Email del 4 de diciembre 2014

Victor Brauner. Objet subjectivité (1957)

Hola:

La ropa interior femenina ejerce una enorme fascinación para casi la totalidad del género masculino, pero también es la causa de ciertos temores insondables que anidan en el subconsciente. Pero no voy a hablarte de bragas ni sujetadores, más que nada porque estoy convencido de que tú no eres la clase de público apropiado para escuchar lo que tengo que despotricar sobre el tema, ya que jamás las has usado. Bueno, por lo menos siempre te jactas de eso. Hoy voy a tratar de escribir (o mejor, escupir) sobre el asco que me produce la gente que trata de aparentar que no envejece. Y es que hacerse viejo conlleva una serie de cambios corporales, pero sobre todo mentales, que no son siempre bien recibidos por un cerebro acomplejado y carente del sentido lúcido de la realidad. Conozco mujeres (y algunos hombres) que pese a tener 200 años, bueno, digamos cuarenta y muchos o cincuenta y pocos, visten como si fueran adolescentes. Y claro, la gente les mira por la calle cuando se contonean como peonzas. Podría contarte el caso de Lucrecia Marín, que pese a estar cerca de los setenta se negaba a reconocerlo, por esa razón no había un sólo espejo en toda su casa. Una vez la visité y mientras la ayudaba a preparar la comida sufrí un pequeño percance con las bachoquetas (judías planas) y tuve que ir urgentemente al baño. Lo que encontré allí me dejó patidifuso.

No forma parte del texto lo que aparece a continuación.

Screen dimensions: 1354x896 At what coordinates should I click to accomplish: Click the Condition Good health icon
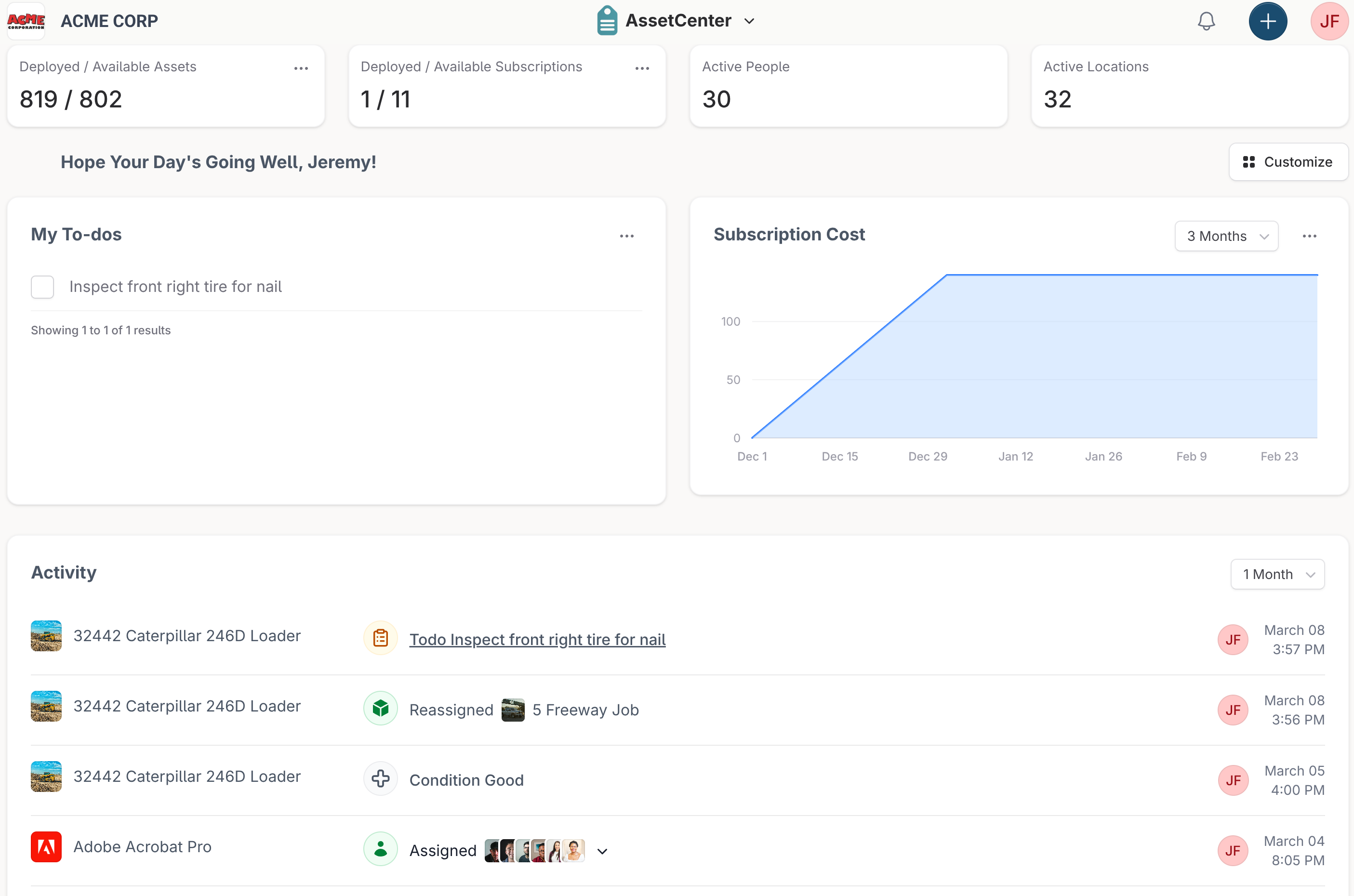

Entre toallas sucias y tiradas por el suelo y millones de productos cosméticos había un Sundoncio viejo y bastante destartalado. Ahora supongo que te preguntarás qué cojones es un Sundoncio. Pues no tengo ni la más puñetera idea, pero te juro por mi honor, que allí había uno, colgado de un toallero blanco cuyo esmalte recién pintado no podía esconder la vetustez plástica de su acabado. Cuando le pregunté para qué quería un Sundoncio, ella me respondió que para «traumatizar la genética imperfecta de mis instintos». Al escuchar la incongruencia de su explicación, supe que tenía que salir de esa casa corriendo, pero antes, sin que pudiera percatarse, robé el Sundoncio y me lo metí debajo de la chaqueta.

Horas más tarde me encontraba en mi habitación con un Sundoncio sucio en una mano y cara de gilipollas por encima del cuello. Al principio creí que esa cosa serviría para algo, así que me pasé la siguiente media hora pensando en su utilidad. Al final me di por vencido y lo arrojé por una ventana. La primera persona que pasó por la calle se quedó mirando el objeto pero  optó por pasar de largo. La segunda, una mujer de unos 49 años y de aspecto zozobrante lo recogió con reverencia mientras exclamaba: «¡Un Sundoncio! Siempre he querido tener uno. ¡Hoy es mi día de suerte! Y se largó tan feliz como una marioneta. Al día siguiente, se presentó en mi hogar Lucrecia, con cara de pocos amigos y echando fuego por los ojos me preguntó que había hecho con su Sundoncio.
-Eres un asqueroso ladrón. Ese Sundoncio era mío. No tienes derecho a quedártelo.
-Lucrecia, te juro que no sé de que me hablas.
-¡Era mi Sundoncio! ¡Era mi Sundoncio!
Y mientras recitaba esa demente letanía se echó a llorar. Al verla tan compungida le prometí recuperarlo, pero antes le volví a preguntar para qué diantres servía ese extraño artilugio.
-Ya te lo dije, sirve para traumatizar la genética imperfecta de mis instintos. ¿Es que eres idiota? Necesito mi Sundoncio. Si no lo tengo antes de catorce horas, todo lo que he sido volverá a no ser. Todo lo que he poseído, dejará de serme útil. Si no me devuelves el Sundoncio me habrás condenado…
Le prometí que se lo devolvería y ella se largó gimoteando. A las pocas horas de su visita decidí mudarme de apartamento. Supongo que seguirá echando de menos algo que no existe y que yo bauticé. ¡Es su problema!